╭──
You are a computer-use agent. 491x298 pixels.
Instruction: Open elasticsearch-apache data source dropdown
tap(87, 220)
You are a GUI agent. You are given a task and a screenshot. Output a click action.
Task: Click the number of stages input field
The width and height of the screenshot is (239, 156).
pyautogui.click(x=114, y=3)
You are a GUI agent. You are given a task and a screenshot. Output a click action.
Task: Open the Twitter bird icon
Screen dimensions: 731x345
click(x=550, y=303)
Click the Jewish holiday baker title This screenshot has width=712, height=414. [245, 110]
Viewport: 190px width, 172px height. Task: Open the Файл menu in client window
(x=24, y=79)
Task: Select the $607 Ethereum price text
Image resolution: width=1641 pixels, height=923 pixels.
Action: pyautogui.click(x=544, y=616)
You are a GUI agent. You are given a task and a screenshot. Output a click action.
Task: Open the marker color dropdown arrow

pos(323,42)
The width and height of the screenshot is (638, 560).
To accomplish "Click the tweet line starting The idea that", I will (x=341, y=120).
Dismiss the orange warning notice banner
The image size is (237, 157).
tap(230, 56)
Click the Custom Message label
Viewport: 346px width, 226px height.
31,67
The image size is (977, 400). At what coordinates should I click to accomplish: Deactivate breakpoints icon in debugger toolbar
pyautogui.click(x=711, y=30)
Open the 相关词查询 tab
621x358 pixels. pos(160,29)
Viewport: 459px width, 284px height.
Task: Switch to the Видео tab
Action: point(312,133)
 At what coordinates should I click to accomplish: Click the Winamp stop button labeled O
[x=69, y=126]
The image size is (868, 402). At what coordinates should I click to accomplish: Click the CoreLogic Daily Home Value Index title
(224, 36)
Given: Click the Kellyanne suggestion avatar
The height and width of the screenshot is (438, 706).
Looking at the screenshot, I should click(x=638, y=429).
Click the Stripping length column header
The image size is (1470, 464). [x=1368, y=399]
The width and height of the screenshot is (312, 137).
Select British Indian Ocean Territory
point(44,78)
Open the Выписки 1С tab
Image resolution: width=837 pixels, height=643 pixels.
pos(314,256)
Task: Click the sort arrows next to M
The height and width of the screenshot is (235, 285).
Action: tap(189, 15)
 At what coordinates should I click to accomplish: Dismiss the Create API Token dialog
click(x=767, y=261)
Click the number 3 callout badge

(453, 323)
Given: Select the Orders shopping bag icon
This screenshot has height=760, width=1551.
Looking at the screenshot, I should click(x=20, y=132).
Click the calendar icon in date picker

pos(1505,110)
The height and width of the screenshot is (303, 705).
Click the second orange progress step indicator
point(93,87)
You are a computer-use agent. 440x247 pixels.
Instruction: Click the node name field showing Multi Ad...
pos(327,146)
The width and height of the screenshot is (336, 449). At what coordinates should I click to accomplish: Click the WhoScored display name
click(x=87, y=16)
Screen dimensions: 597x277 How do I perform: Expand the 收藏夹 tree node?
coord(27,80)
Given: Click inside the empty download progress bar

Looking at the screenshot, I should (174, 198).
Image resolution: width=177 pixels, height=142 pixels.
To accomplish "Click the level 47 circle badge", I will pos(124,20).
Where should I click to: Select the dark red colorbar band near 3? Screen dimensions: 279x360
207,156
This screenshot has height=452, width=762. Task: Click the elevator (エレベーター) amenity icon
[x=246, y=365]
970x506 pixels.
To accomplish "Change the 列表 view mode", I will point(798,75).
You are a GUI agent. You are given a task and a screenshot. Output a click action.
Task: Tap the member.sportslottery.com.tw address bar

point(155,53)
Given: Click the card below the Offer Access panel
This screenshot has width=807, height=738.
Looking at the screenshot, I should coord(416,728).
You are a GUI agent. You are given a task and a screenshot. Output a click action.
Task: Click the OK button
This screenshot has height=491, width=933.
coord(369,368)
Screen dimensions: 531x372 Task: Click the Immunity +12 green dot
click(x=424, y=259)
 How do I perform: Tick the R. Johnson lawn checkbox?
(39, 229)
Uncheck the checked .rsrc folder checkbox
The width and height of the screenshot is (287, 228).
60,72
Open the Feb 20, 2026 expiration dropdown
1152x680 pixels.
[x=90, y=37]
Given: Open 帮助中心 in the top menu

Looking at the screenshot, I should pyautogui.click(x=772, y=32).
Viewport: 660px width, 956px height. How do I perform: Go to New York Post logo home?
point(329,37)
╰──
### TASK:
Rewrite all the records above, changing "GUI agent" to "interface agent" wherever it occurs and leaving everything else untouched.

### COMPLETE ANSWER:
You are a computer-use agent. 491x298 pixels.
Instruction: Open elasticsearch-apache data source dropdown
tap(87, 220)
You are a interface agent. You are given a task and a screenshot. Output a click action.
Task: Click the number of stages input field
The width and height of the screenshot is (239, 156).
pyautogui.click(x=114, y=3)
You are a interface agent. You are given a task and a screenshot. Output a click action.
Task: Open the Twitter bird icon
Screen dimensions: 731x345
click(x=550, y=303)
Click the Jewish holiday baker title This screenshot has width=712, height=414. [245, 110]
Viewport: 190px width, 172px height. Task: Open the Файл menu in client window
(x=24, y=79)
Task: Select the $607 Ethereum price text
Image resolution: width=1641 pixels, height=923 pixels.
Action: pyautogui.click(x=544, y=616)
You are a interface agent. You are given a task and a screenshot. Output a click action.
Task: Open the marker color dropdown arrow

pos(323,42)
The width and height of the screenshot is (638, 560).
To accomplish "Click the tweet line starting The idea that", I will (x=341, y=120).
Dismiss the orange warning notice banner
The image size is (237, 157).
tap(230, 56)
Click the Custom Message label
Viewport: 346px width, 226px height.
31,67
The image size is (977, 400). At what coordinates should I click to accomplish: Deactivate breakpoints icon in debugger toolbar
pyautogui.click(x=711, y=30)
Open the 相关词查询 tab
621x358 pixels. pos(160,29)
Viewport: 459px width, 284px height.
Task: Switch to the Видео tab
Action: point(312,133)
 At what coordinates should I click to accomplish: Click the Winamp stop button labeled O
[x=69, y=126]
The image size is (868, 402). At what coordinates should I click to accomplish: Click the CoreLogic Daily Home Value Index title
(224, 36)
Given: Click the Kellyanne suggestion avatar
The height and width of the screenshot is (438, 706).
Looking at the screenshot, I should click(x=638, y=429).
Click the Stripping length column header
The image size is (1470, 464). [x=1368, y=399]
The width and height of the screenshot is (312, 137).
Select British Indian Ocean Territory
point(44,78)
Open the Выписки 1С tab
Image resolution: width=837 pixels, height=643 pixels.
pos(314,256)
Task: Click the sort arrows next to M
The height and width of the screenshot is (235, 285).
Action: tap(189, 15)
 At what coordinates should I click to accomplish: Dismiss the Create API Token dialog
click(x=767, y=261)
Click the number 3 callout badge

(453, 323)
Given: Select the Orders shopping bag icon
This screenshot has height=760, width=1551.
Looking at the screenshot, I should click(x=20, y=132).
Click the calendar icon in date picker

pos(1505,110)
The height and width of the screenshot is (303, 705).
Click the second orange progress step indicator
point(93,87)
You are a computer-use agent. 440x247 pixels.
Instruction: Click the node name field showing Multi Ad...
pos(327,146)
The width and height of the screenshot is (336, 449). At what coordinates should I click to accomplish: Click the WhoScored display name
click(x=87, y=16)
Screen dimensions: 597x277 How do I perform: Expand the 收藏夹 tree node?
coord(27,80)
Given: Click inside the empty download progress bar

Looking at the screenshot, I should (174, 198).
Image resolution: width=177 pixels, height=142 pixels.
To accomplish "Click the level 47 circle badge", I will pos(124,20).
Where should I click to: Select the dark red colorbar band near 3? Screen dimensions: 279x360
207,156
This screenshot has height=452, width=762. Task: Click the elevator (エレベーター) amenity icon
[x=246, y=365]
970x506 pixels.
To accomplish "Change the 列表 view mode", I will point(798,75).
You are a interface agent. You are given a task and a screenshot. Output a click action.
Task: Tap the member.sportslottery.com.tw address bar

point(155,53)
Given: Click the card below the Offer Access panel
This screenshot has width=807, height=738.
Looking at the screenshot, I should coord(416,728).
You are a interface agent. You are given a task and a screenshot. Output a click action.
Task: Click the OK button
This screenshot has height=491, width=933.
coord(369,368)
Screen dimensions: 531x372 Task: Click the Immunity +12 green dot
click(x=424, y=259)
 How do I perform: Tick the R. Johnson lawn checkbox?
(39, 229)
Uncheck the checked .rsrc folder checkbox
The width and height of the screenshot is (287, 228).
60,72
Open the Feb 20, 2026 expiration dropdown
1152x680 pixels.
[x=90, y=37]
Given: Open 帮助中心 in the top menu

Looking at the screenshot, I should pyautogui.click(x=772, y=32).
Viewport: 660px width, 956px height. How do I perform: Go to New York Post logo home?
point(329,37)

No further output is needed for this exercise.